## EXTRACTED TEXT
Health outcomes must be matched by strong health systems—for COVID-19 and beyond
Photo credit: ©DfID/Pippa Ranger
This post originally appeared on the Take on Typhoid blog.
By now, almost every country in the world has been affected by COVID-19. With more than 1.32 million cases reported to the World Health Organization (WHO) as of April 8, the virus is spreading at a ruthless pace, demanding our urgent attention.
The global response has turned to mobilizing needed resources and taking sweeping actions to keep populations safe. All across the globe, we are witnessing how this virus is quickly putting health systems to the ultimate test. With global shortages of lifesaving tools such as diagnostics, oxygen technologies and supplies, essential protective gear or even hospital space, some countries and regions are struggling to respond to the outbreak while not overwhelming their health system. This challenge is a stark reminder that strong public health infrastructure is critical to preparing for and protecting against all diseases, whether COVID-19, typhoid, diarrheal diseases or pneumonia.
Amid the growing pandemic, three specific health system “musts” are top of mind:
1. Equitable access to medical products, vaccines and technologies, including for those populations that are hardest to reach. There is currently no effective vaccine or treatment against COVID-19, but research and development for both are underway. Once we do have those tools in place, it is imperative that they are delivered to those in need in a comprehensive and equitable way. To ensure reliable access, the curative power of interventions must, first and foremost, be matched by the power of a robust health system already in place. For example, India has been developing a large plan for 150,000 health and wellness centers that will provide comprehensive primary health services to local communities, which can serve as the foundation for health equity. At the other end of the spectrum, the Government of India’s science agencies fund the development of vaccines, such as the indigenous rotavirus vaccine which was supported by public and private partners, and resulted in a product that is now priced at US$0.60 per dose for the routine immunization program in India.
2. Good health services including strong water, sanitation and hygiene (WASH) infrastructure. Good handwashing (and reliable access to water and soap) is one of the top measures to prevent the spread of germs and diseases, including COVID-19, typhoid and other respiratory and diarrheal illnesses. Functioning WASH and other services is an essential building block of a health system—whether for effective pandemic response or routine control and prevention of endemic diseases. The Government of India launched an initiative to put an end to open defecation which has resulted in a remarkable increase in the number of toilets in the country. However, India is water-starved in many areas, and an intermittent water supply makes optimal hygiene challenging.
3. Sufficient, well-trained and well-equipped health workforce. COVID-19 brings to light the demands a pandemic can place on health professionals—from sheer number of workers diverted to an outbreak response, to skills, training and motivation. This workforce diversion may disproportionately affect the management of other diseases, setting back or stalling global progress and putting lives at risk. It is important to remember that an appropriate health workforce is an essential building block of a health system, one that is key to moving us closer to sustaining and advancing progress across all disease areas. And for the health workers called to the frontlines—whether to diagnose and treat COVID-19 patients, or those working in the same facilities—it has never been more important to be protected, able to access gloves, masks, soap and clean water they require to stay healthy. Health workers globally are on the front lines and are more likely to be infected, and the Indian scenario is no different with hospitals in Delhi and Mumbai reporting infections in their nurses and doctors.
Other factors, including transparent and accurate information, financing and governance, are equally important to ensure that a strong health system is in place on any day, but especially during a global pandemic. In times such as these, it is crucial that we scale up interventions against the novel coronavirus while not losing sight of the other diseases that remain infectious and deadly. Ongoing, long-term investment in strengthening each of these elements is the necessary step toward a strong public health infrastructure—one that is ready to protect against all diseases and save all lives.

## DATA FOR REVIEW
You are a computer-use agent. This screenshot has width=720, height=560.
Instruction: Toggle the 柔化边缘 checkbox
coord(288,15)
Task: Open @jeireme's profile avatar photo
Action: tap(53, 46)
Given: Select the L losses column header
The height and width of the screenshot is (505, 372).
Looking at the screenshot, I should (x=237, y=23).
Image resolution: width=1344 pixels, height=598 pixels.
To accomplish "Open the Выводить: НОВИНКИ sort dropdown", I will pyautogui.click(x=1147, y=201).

...

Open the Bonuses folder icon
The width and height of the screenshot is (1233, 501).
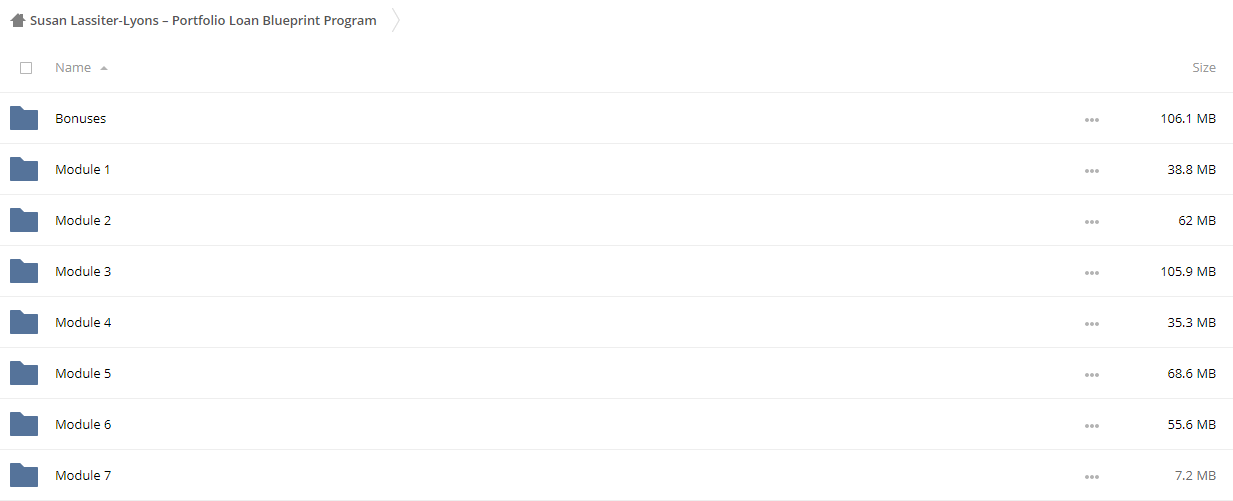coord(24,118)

---

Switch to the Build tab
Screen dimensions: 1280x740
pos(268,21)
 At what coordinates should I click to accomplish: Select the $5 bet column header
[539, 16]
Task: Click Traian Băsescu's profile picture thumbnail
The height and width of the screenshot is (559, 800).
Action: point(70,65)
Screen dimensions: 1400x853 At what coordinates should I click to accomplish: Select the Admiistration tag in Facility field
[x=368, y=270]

## EXERCISE INSTRUCTIONS
#1 In the article on health systems, what is the price per dose of the indigenous rotavirus vaccine for India's routine immunization program?
#2 Translate the following sentence from the article on health systems into Spanish: "Good handwashing (and reliable access to water and soap) is one of the top measures to prevent the spread of germs and diseases, including COVID-19, typhoid and other respiratory and diarrheal illnesses."

## RESPONSES BY ITEM NUMBER
#1 US$0.60 per dose.

#2 Un buen lavado de manos (y un acceso fiable al agua y al jabón) es una de las principales medidas para prevenir la propagación de gérmenes y enfermedades, incluidas la COVID-19, la fiebre tifoidea y otras enfermedades respiratorias y diarreicas.